De mémoire musulmane, cette année 2011 n’a de comparable que celle de la prise de la Mecque et la destruction des idoles de la Kaaba. Et en bonne musulmane, 2011 nous quitte sur la pointe des pieds sans oublier de faire sa dernière profession : il n’a de Dieu que Dieu.
Quelle tristesse ! Elle nous quitte déjà. Cette bonne année de grâce 2011. Elle nous a bien marqués pourtant. Nous a enchantés, fait rêver, espérer et parfois aussi fait pleurer. Et dire que le destin de l’humanité y fut scellé et qu’elle y fut pour beaucoup.
Une année de vérité, de combat et de lutte. Une année qui, malgré ses soubresauts, honore l’humanité en général et les arabes en particulier. Une pieuse année, bonne musulmane, car les croyants y ont cessés de craindre leur semblable. Cessez surtout d’adorer les idoles. Une année d’Omar durant laquelle les hommes y cassèrent leurs chaines au cri de “Pourquoi nous asservissez-vous, alors que nos mères nous ont fait naitre libres“. C’est ainsi que de mémoire musulmane, cette année 2011 n’a de comparable que celle de la prise de la Mecque et la destruction des idoles de la Kaaba.
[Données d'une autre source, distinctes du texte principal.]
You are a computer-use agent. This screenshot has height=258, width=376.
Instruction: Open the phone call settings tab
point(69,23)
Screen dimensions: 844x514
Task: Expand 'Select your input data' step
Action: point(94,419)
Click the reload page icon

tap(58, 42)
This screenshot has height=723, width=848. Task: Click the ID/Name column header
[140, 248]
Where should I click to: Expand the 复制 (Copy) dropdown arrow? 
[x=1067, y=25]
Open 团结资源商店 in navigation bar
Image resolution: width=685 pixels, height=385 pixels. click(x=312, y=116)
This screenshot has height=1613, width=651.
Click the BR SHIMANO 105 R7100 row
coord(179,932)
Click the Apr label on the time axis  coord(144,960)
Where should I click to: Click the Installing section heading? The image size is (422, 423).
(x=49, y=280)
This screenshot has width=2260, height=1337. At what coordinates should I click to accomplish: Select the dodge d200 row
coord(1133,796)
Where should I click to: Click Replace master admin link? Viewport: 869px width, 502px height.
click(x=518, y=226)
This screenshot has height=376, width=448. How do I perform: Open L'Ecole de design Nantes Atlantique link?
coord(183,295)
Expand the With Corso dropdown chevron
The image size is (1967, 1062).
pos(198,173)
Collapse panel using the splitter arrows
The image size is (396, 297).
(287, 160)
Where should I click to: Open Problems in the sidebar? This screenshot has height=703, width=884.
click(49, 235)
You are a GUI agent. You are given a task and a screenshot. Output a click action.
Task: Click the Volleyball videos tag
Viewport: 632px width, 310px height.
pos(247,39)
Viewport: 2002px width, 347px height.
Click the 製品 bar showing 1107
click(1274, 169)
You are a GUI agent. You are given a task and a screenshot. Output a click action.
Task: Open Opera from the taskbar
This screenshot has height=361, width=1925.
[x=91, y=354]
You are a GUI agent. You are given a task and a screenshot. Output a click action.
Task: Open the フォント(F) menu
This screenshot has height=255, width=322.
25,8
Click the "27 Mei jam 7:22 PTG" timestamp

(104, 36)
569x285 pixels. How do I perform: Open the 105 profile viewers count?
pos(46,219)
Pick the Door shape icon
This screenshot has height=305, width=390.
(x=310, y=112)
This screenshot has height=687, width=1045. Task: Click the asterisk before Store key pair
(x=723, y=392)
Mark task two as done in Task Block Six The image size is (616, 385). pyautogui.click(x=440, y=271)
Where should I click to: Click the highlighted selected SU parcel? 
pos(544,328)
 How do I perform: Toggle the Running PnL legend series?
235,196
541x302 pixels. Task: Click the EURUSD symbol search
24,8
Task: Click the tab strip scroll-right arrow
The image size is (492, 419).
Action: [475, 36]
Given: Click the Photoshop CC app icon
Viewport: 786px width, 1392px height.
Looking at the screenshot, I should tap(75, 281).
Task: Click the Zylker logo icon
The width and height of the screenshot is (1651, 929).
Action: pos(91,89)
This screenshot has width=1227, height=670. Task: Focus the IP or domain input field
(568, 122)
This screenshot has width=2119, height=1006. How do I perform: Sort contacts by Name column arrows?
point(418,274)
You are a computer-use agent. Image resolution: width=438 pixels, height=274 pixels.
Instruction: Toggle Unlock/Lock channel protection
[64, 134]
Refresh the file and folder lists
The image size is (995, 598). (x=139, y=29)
Bien évidement, loin s‘en faut, elle n’a pas tout résolue. Néanmoins elle a posée le socle d’un nouvel édifice qui, à ne pas en douter, sera la base des nouvelles sociétés libres et souveraines. En fait son principal mérite, c’est incontestablement celui d’avoir contribué à une juste inversion des rôles ; autrement dit, dans le monde arabe, voire au delà, la peur a changé de camps. La vérité est que, de par le monde, les despotes tremblent et partout ils lâchent du lest. Les brutaux mettent leurs mains de fer dans des gants de velours. Les sournois, eux, distribuent argent et récompense et promettent monts et merveilles.
Certes le but escompté n’est pas atteint, du moins pas encore. Cependant, le retrait de la vague obscurantiste a bel et bien commencé. Cette vague qui s’est abattue sur le monde musulman depuis des lustres. Depuis, en effet, que les Lettrés ont cessé de dire la Loi de Dieu par peur des puissants. Depuis, aussi, la perversion de l’islam par sa transformation en outil de répression, d’aliénation et pire que tout de soumission aux hommes au lieu de leur créateur. Depuis, enfin, que les hommes sans principe, sans culture et sans vision se sont trouvés propulsés aux commandes des peuples et des nations jadis glorieux et éclairés. Ces derniers sont, ma foi, plus dangereux que la peste car c’est bien connu : aux médiocres souverains, les médiocres peuples. Quoi qu’il en soit l’année 2011 a vaillamment porté son édifice pour surmonter tous ces handicapes. Une autre de même cru et le monde se remettra sur la bonne voie. Est-ce 2012 ? Nous l’espérons. En somme, s’il fallait sacraliser une période, l’année qui s’achève sera haut la main canonisée. Seulement, en bonne musulmane, 2011 nous quitte sur la pointe des pieds sans oublier de faire sa dernière profession de foi. On l’attend, en effet, fortement murmurer qu’il n’a de Dieu que Dieu.